BIOS does the self check of the personal computer hardware called POST (power-on self-test) at the time the power supply is turned on. For example, there are the power supply, M/B, CPUs, I/O bus controllers, RAM, keyboard, video card etc. If there is an error, POST displays the error contents in the display.  The message, 'Keyboard error', is an example of when a keyboard is not connected to a computer. Yet, a defect in the main memory and video card may cause the display not to work. The beep sound is an alternative method to determine the presence of the error.  The pattern of the beep sound is not unified between BIOS makers, such as  AMI, Award, Phoenix, Dell, HP, IBM etc. (Award  is merged into Phoenix, but Award BIOS is now maintained by Phoenix).

Beep Sound Patterns (Click here)
 

*Note: There are some M/B which contain LED that can display an error cord and tell the contents of an error to a user.

*Note: Sometimes while Windows operates there is a beep sound. It is usually due to overheating of the CPU indicating that the power supply should be turned off.

 

In the case of no beep sound with trouble at the startup of the computer

The problem of CMOS may affect the parameters of the BIOS program stored and is related to no beep sound at all at the startup. By removing the battery attached to the mother board,  the CMOS memory is cleared. (But in the case that a jumper is present, replacing the  jumper  that is attached at the side of the battery is the common way to clear it.)  Clearing the CMOS memory should reset the computer to the default BIOS parameters correcting the errors related to no beeps (i.e. a beep sound should be heard).

 

Static Electricity

The static electricity is the build up of electricity in a system.
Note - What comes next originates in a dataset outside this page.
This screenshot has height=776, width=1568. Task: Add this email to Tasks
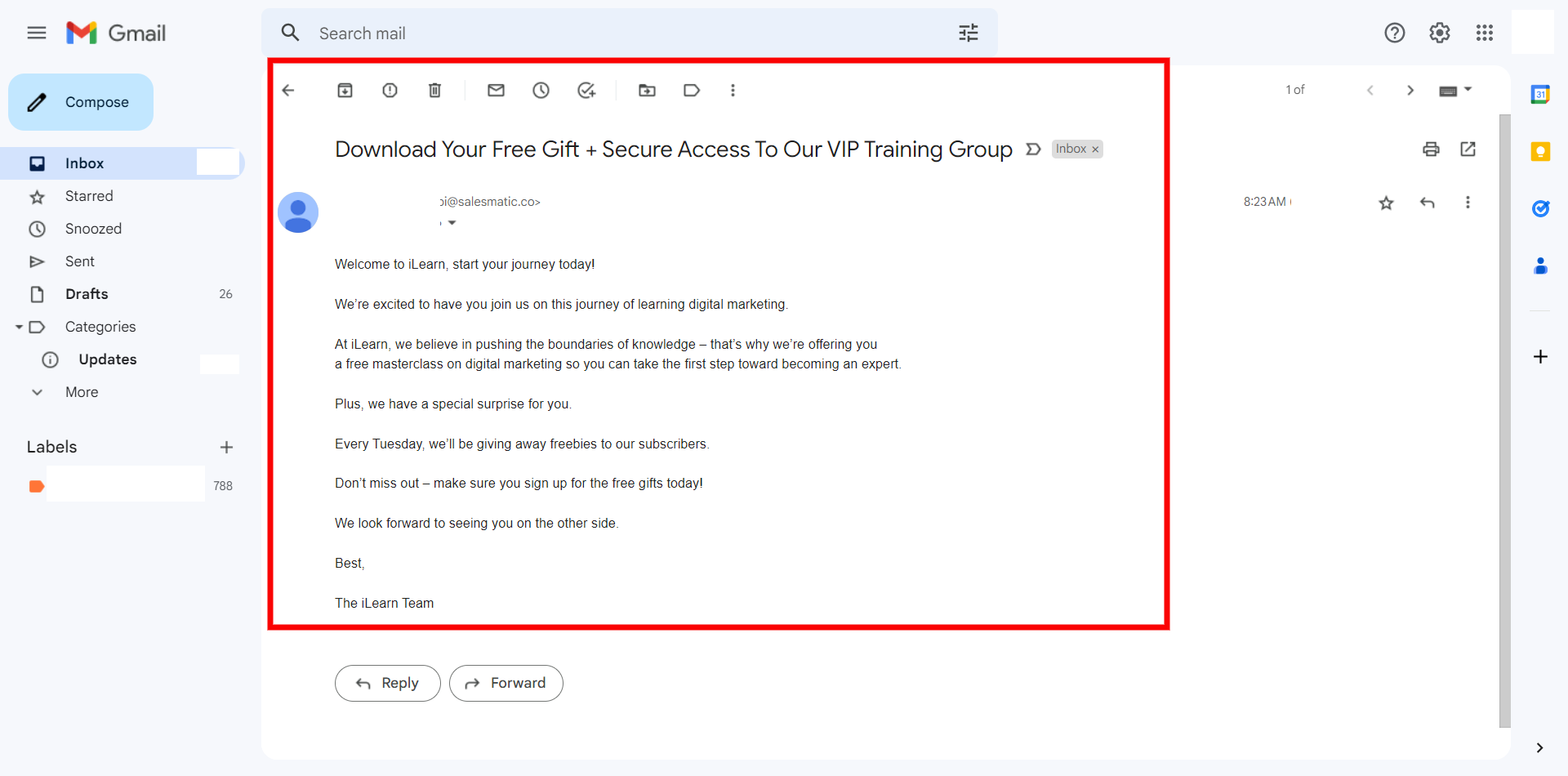586,91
The static electricity easily occurs especially when insulators rub against each other because it is difficult for the electricity to escape the insulating material.  For example, glass  when it rubs against silk and silk creates a negative electric charge. The human creates a positive electric charge similarly with glass. The positive charge in the human hand causes the parts, such as M/B and network cards  etc of a personal computer, to break when they are touched (In some cases the electricity is accumulated to the part of the computer, such as a condenser, and discharges the electricity buildup after it is untouched for a while and therefore prevents any damaged to the computer parts). Computer users should touch surrounding metal to discharge electricity in the body before touching the internal parts of a personal computer. There usually is not a problem even if you touch a personal computer, because its internal parts are insulated from its environment.
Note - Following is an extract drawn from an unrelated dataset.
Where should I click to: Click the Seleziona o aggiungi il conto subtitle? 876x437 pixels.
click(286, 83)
Note: Electrons move from glass to silk when they are rubbed together.  The protons of the materials do not move between material because they are stable.  In glass, there are only a few numbers of an electrons compared to silk therefore silk retains a negative charge. 

 

The Future of BIOS

A driver program must be installed during the addition of new hardware on personal computers. At that time, BIOS program sometimes needs to be updated as well. For example, video cards for the latest AGP slot sometimes does not work in the old versions of BIOS so updated versions of the BIOS program need to be downloaded from the homepage of the BIOS maker. The current BIOS update program is easy to operate, because it runs on Windows (Previous versions used to run on Dos).

 As for the present, BIOS loads the boot strap loader* (NTLDR) of Windows to the memory and Windows starts up.  EFI (Extensible Firmware Interface) will do this task in the Longhorn that is the name of Windows next operating system. EFI depends on Platform Innovation Framework for EFI that Intel is advocating. Since the 80's, the appearance of the personal computer has been evolving in many areas.  Everything from the speed of the CPU to the OS structure have been improved and enhanced, but at the same time only BIOS has been left  from progress.  Only recently, the pre-boot environment of BIOS is starting to change with EFI.

 

*Note:  NTLDR (NTLoader) reads boot.ini and decides which partition the computer should star up from. And it reads a necessary service program at the time of boot-up. Lastly, after reading the kernel of OS (ntosknel. exe), it gives the control to the kernel.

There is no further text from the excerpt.